I have a very large database (48 thousand rows) and I want to review rows that are similar or the same but I can't find a way to do it.
I have this example base:
tribble(
~id, ~name, ~lastname, ~pasport, ~State,
1, "Peter", "Gomez", "1234", "Texas",
2, "Maria", "Perez", "4567", "Texas",
3, "Peterr", "Gomes", "1234", "Texas",
4, "Maria", "Perez", "4567", "Texas",
5, "Lucy", "Batista", "5784", "California",
6, "Peter", "Gomez", "1234", "Texaas",
7, "Maria", "Perezz", "4567", "Texas",
8, "John", "Mark", "9423", "California",
9, "Ben", "Aro", "3201", "Washington",
10, "Jennifer", "Cruz", "3456", "Ohio")
This is the result:
id name lastname pasport State
<dbl> <chr> <chr> <chr> <chr>
1 Peter Gomez 1234 Texas
2 Maria Perez 4567 Texas
3 Peterr Gomes 1234 Texas
4 Maria Perez 4567 Texas
5 Lucy Batista 5784 California
6 Peter Gomez 1234 Texaas
7 Maria Perezz 4567 Texas
8 John Mark 9423 California
9 Ben Aro 3201 Washington
10 Jennifer Cruz 3456 Ohio
I want a way that identifies similar or identicals rows and shows them to me.
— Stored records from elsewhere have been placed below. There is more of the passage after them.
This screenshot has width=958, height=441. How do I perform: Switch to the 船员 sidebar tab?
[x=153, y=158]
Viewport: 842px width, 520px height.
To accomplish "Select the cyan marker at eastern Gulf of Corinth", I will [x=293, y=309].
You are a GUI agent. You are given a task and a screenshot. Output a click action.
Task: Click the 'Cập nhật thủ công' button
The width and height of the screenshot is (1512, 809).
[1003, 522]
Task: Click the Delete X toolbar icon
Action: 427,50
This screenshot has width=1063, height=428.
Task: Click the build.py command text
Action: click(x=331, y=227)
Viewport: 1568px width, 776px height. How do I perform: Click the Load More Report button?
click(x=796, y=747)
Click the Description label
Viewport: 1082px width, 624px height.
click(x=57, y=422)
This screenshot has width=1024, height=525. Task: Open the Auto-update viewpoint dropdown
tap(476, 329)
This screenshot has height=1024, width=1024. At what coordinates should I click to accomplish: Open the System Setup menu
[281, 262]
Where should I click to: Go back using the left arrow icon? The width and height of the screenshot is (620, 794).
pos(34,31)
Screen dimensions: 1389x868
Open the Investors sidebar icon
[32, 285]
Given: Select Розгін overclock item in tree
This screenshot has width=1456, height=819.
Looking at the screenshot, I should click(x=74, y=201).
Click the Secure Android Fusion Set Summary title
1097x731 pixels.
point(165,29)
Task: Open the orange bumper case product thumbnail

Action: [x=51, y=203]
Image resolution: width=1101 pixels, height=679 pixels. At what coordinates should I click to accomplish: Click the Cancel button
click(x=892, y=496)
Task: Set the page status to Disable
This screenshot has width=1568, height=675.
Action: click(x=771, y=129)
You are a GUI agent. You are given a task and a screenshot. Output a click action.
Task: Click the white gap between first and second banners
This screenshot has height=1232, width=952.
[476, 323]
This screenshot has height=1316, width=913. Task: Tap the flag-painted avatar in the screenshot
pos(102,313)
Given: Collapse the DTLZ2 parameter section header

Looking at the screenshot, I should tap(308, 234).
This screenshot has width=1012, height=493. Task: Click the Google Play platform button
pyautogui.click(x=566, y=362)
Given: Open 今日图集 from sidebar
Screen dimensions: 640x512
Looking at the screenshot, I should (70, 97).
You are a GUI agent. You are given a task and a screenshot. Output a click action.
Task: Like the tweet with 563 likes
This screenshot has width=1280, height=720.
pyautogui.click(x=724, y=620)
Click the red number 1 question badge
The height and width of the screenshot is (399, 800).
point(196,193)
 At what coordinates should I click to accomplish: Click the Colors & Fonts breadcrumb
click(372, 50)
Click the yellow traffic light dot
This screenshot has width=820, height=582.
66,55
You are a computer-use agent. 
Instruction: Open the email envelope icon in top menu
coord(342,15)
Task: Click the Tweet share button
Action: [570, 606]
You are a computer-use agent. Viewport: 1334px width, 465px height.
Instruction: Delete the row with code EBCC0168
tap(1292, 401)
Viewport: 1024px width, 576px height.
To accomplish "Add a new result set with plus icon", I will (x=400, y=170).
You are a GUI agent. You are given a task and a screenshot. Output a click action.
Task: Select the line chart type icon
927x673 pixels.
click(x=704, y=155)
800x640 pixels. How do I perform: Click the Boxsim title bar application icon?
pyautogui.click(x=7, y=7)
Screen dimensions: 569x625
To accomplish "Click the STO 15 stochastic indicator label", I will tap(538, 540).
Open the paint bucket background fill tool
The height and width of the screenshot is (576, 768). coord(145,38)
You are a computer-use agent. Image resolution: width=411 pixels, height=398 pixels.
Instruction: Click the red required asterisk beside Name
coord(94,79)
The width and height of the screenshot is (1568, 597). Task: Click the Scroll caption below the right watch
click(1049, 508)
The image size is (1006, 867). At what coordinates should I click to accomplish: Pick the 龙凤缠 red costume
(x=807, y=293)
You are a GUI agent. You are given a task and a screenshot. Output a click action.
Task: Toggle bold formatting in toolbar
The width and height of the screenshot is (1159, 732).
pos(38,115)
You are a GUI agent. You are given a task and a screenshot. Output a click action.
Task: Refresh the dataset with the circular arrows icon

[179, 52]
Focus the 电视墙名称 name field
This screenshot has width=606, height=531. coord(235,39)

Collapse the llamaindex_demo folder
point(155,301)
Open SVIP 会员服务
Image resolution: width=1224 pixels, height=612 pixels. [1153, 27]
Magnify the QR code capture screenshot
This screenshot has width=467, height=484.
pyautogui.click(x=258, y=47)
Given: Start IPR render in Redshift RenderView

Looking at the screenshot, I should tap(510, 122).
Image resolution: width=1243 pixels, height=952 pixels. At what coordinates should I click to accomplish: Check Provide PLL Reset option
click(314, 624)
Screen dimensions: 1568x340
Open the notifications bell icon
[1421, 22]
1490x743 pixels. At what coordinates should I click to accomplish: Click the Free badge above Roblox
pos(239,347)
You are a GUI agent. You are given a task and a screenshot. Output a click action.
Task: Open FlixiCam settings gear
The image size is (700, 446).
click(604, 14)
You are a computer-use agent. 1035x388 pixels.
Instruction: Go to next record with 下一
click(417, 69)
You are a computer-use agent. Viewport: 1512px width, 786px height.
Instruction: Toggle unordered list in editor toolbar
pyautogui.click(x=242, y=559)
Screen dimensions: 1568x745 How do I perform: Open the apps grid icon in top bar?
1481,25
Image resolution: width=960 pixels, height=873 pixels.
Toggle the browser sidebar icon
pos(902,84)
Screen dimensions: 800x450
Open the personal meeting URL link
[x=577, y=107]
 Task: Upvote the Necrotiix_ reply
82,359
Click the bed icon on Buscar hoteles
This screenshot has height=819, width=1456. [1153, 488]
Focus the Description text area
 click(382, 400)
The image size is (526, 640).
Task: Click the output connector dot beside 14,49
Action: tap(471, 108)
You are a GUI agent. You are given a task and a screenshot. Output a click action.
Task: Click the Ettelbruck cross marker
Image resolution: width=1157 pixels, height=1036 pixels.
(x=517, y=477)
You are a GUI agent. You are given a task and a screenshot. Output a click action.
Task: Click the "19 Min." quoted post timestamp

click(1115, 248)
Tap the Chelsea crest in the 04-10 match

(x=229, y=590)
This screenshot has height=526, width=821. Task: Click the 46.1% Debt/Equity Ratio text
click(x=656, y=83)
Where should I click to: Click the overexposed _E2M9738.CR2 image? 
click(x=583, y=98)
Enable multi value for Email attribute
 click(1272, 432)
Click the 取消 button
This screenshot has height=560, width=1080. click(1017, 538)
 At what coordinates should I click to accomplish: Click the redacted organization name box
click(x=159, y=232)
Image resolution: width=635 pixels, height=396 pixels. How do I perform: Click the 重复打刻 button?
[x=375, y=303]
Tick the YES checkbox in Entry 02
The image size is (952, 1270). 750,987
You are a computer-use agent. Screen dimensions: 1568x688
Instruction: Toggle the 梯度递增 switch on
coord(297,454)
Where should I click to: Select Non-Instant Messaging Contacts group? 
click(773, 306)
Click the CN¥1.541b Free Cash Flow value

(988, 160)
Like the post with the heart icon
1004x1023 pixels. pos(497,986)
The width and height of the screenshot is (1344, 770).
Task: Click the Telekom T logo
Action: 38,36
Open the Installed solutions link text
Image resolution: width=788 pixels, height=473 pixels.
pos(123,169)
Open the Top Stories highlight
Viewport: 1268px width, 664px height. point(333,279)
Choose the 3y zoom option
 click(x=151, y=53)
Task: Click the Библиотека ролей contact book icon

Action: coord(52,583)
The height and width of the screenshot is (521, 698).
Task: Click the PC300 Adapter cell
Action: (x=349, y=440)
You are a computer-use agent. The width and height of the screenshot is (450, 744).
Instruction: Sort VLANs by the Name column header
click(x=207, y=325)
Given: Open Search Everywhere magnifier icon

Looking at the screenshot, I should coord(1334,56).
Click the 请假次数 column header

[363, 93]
The output I want would be this (or something similar):
id name lastname pasport State
1 Peter Gomez 1234 Texas
3 Peterr Gomes 1234 Texas
6 Peter Gomez 1234 Texaas
2 Maria Perez 4567 Texas
4 Maria Perez 4567 Texas
7 Maria Perezz 4567 Texas
So I can know which observations have problems or were entered incorrectly.
I did not find a function or package that can do this. Anyone know a way? Thanks a lot!